Deathcore’s practitioners have mixed feelings about the name—some hate it, some love it—but whatever you call it, the music is getting attention. “Deathcore is faster and more aggressive than anything these kids have ever heard,” says Suicide Silence guitarist Mark Heylmun. “They just want to rock and rebel. Since most rock and roll isn’t rebellious anymore and punk is dead, metal is their only hope. So when their parents send them to their rooms, they can cry, put on some deathcore…and spin-kick the walls!”

Here, we’ve rounded up the guitarists from five of deathcore’s hottest acts—All Shall Perish, the Red Chord, Suicide Silence, Whitechapel and Winds of Plague—and asked them a few questions in the hope of getting to the bottom of this new extreme metal phenomenon.



Oakland, California’s All Shall Perish add some Rusty Cooley influence to the deathcore genre in the form of lead guitarist Chris Storey, who has studied under the legendary ax man. On last year’s Awaken the Dreamers, their third record for Nuclear Blast, Storey launches melodic, fleet-fingered leads over the heavy riffs of rhythm guitarist Ben Orum to create a sound that is as elegant as it is brutal. What’s more? Cooley himself adds a face-melter to the track “From So Far Away.” Nice!
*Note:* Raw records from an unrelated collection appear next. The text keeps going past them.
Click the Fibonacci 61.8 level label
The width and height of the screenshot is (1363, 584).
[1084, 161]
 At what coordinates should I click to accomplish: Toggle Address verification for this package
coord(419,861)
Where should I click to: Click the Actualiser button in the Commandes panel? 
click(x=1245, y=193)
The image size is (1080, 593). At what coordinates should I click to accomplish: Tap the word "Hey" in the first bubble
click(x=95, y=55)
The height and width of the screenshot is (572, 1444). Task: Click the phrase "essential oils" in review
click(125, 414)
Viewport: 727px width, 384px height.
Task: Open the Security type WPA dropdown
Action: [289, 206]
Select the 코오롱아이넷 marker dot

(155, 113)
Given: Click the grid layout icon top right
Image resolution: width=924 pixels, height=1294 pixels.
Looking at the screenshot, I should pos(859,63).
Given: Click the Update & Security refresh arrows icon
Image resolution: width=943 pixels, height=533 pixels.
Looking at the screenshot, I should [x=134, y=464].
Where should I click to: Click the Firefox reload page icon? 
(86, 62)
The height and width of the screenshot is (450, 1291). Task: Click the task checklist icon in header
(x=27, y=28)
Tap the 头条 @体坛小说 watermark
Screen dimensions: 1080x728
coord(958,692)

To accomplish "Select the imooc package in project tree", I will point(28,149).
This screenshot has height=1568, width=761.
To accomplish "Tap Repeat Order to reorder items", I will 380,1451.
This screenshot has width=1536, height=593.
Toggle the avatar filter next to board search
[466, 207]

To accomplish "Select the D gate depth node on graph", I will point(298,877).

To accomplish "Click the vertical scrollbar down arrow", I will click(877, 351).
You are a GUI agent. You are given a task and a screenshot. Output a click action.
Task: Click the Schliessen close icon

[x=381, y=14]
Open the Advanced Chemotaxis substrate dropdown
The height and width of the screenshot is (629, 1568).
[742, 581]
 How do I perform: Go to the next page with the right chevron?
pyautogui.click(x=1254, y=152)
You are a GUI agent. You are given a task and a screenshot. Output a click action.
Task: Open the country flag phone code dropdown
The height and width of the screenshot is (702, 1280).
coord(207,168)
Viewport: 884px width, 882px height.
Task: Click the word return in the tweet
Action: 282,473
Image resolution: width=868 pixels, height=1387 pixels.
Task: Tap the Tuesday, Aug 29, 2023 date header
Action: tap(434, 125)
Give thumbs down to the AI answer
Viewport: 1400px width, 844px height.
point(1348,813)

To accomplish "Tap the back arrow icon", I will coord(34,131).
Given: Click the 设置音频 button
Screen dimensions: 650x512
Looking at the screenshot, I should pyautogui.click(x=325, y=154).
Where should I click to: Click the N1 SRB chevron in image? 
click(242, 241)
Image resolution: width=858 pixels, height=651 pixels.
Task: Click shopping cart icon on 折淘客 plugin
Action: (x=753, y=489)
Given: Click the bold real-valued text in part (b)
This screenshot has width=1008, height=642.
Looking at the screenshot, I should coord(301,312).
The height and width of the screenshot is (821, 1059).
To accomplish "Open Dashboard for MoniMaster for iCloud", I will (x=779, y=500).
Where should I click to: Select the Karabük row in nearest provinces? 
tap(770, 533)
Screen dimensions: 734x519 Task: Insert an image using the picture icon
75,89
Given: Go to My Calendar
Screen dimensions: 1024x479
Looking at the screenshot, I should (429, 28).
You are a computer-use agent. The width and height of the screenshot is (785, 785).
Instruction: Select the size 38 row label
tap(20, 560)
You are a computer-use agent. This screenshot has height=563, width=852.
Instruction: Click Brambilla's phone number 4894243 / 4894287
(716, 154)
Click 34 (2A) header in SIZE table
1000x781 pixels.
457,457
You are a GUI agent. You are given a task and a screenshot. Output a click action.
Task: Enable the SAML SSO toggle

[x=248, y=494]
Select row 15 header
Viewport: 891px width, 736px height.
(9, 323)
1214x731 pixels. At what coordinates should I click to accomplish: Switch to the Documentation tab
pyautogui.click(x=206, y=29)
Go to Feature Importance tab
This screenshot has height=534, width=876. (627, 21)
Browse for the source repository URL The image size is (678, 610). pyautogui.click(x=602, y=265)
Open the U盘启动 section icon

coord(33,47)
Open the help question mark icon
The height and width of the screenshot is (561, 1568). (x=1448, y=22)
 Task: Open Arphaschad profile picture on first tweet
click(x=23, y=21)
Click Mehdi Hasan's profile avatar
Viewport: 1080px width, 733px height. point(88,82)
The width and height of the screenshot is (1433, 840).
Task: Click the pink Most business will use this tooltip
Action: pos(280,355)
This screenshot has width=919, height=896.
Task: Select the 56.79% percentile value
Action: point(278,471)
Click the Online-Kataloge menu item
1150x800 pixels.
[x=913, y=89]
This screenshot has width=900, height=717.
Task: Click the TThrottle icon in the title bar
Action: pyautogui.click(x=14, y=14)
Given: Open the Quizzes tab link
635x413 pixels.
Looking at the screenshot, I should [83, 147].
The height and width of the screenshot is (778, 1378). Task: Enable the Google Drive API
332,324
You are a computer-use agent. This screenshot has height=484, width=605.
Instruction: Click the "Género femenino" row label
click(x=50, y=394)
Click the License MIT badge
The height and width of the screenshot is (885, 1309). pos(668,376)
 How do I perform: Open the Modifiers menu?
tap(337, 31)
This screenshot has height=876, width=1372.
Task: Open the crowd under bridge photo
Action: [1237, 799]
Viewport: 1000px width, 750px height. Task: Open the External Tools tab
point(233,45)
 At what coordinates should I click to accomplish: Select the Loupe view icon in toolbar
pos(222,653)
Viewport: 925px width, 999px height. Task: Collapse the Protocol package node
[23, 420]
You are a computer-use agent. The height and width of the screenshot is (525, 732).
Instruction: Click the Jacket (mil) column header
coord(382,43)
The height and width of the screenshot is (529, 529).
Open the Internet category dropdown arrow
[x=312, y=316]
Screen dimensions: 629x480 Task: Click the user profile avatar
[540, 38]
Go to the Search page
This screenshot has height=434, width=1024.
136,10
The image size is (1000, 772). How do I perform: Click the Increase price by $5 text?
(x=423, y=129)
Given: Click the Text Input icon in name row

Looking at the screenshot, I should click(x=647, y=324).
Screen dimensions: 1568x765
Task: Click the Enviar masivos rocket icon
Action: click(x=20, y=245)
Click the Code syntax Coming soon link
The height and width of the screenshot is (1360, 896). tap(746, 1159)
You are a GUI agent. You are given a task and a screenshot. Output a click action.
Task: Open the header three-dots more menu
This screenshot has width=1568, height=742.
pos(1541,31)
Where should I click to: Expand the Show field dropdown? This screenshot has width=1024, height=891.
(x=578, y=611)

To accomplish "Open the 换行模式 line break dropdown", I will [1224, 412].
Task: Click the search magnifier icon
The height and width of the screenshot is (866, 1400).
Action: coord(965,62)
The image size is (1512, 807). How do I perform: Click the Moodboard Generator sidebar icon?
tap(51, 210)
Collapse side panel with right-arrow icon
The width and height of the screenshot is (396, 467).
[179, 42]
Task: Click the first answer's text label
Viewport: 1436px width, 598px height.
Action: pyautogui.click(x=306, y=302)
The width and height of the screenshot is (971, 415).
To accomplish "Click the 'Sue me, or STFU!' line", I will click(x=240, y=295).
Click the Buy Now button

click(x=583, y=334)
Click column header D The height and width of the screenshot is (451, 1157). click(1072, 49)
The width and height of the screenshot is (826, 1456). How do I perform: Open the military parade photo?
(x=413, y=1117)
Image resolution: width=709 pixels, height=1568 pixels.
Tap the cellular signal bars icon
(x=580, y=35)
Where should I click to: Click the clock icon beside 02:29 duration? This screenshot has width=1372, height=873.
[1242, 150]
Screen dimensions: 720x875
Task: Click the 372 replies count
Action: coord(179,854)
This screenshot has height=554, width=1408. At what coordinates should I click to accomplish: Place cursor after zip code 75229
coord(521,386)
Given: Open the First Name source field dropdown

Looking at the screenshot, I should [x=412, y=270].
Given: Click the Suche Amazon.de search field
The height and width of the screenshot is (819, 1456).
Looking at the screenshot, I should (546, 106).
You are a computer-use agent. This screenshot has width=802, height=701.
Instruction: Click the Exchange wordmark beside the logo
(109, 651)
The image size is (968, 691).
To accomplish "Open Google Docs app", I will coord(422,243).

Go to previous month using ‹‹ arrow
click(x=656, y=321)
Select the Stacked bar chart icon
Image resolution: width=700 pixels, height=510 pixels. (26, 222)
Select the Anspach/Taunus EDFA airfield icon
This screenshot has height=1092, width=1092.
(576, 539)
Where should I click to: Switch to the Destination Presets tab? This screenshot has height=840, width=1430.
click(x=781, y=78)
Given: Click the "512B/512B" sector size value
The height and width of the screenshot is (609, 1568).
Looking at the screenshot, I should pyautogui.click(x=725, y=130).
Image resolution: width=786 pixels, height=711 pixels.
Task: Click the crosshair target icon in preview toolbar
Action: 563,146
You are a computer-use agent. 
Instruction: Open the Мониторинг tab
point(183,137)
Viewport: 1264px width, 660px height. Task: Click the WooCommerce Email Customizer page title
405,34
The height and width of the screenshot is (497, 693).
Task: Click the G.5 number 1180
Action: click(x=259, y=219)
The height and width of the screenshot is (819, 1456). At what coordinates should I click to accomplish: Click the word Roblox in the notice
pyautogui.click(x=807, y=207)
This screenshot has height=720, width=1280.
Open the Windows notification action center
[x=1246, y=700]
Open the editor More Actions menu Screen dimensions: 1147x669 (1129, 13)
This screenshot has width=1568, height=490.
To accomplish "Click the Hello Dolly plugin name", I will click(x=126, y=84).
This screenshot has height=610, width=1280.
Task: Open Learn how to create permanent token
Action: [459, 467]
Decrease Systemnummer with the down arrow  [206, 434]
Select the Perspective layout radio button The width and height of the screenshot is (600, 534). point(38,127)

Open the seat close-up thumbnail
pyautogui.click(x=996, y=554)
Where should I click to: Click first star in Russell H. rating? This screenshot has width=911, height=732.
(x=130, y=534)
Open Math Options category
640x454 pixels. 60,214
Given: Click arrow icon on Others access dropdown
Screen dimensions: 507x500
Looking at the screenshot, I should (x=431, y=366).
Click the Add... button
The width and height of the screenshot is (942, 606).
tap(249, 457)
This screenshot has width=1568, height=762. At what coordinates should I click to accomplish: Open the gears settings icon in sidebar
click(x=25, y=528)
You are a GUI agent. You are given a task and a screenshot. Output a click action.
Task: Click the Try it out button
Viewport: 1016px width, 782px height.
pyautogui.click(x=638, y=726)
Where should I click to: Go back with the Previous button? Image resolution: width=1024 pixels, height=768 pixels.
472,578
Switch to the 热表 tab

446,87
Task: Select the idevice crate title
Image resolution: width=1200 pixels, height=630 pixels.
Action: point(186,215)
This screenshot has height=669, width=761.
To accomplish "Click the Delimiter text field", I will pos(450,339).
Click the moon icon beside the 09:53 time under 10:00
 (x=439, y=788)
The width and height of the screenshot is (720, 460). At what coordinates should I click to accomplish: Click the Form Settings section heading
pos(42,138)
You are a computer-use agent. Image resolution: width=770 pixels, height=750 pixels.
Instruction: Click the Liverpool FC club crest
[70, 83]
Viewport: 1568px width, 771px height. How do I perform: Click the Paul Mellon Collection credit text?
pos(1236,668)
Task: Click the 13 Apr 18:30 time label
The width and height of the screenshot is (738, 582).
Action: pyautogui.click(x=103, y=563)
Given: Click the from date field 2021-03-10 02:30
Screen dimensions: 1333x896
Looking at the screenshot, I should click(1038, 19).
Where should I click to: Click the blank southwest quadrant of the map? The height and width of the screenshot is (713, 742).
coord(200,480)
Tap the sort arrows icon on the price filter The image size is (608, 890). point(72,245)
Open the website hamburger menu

What the hell is deathcore?

BEN ORUM It’s a subgenre of metalcore, influenced by modern death metal. Most deathcore guitar work features breakdowns and melodic riffs, a trait that is attributed to the hardcore aspect of its metalcore influence.

Which death metal guitarist most influenced your style?

ORUM Hypocrisy’s Peter Tägtgren is a huge influence on me. He has written so many amazing riffs and songs.

Which hardcore guitarist and album most influenced your style?

ORUM Max Cavalera’s riffs and playing on Sepultura’s Chaos A.D. were a major influence on my style. I think that album was way ahead of its time and influenced a lot of hardcore bands.

CHRIS STOREY Back then I really liked One Nation Under. They had really awesome hardcore riffage.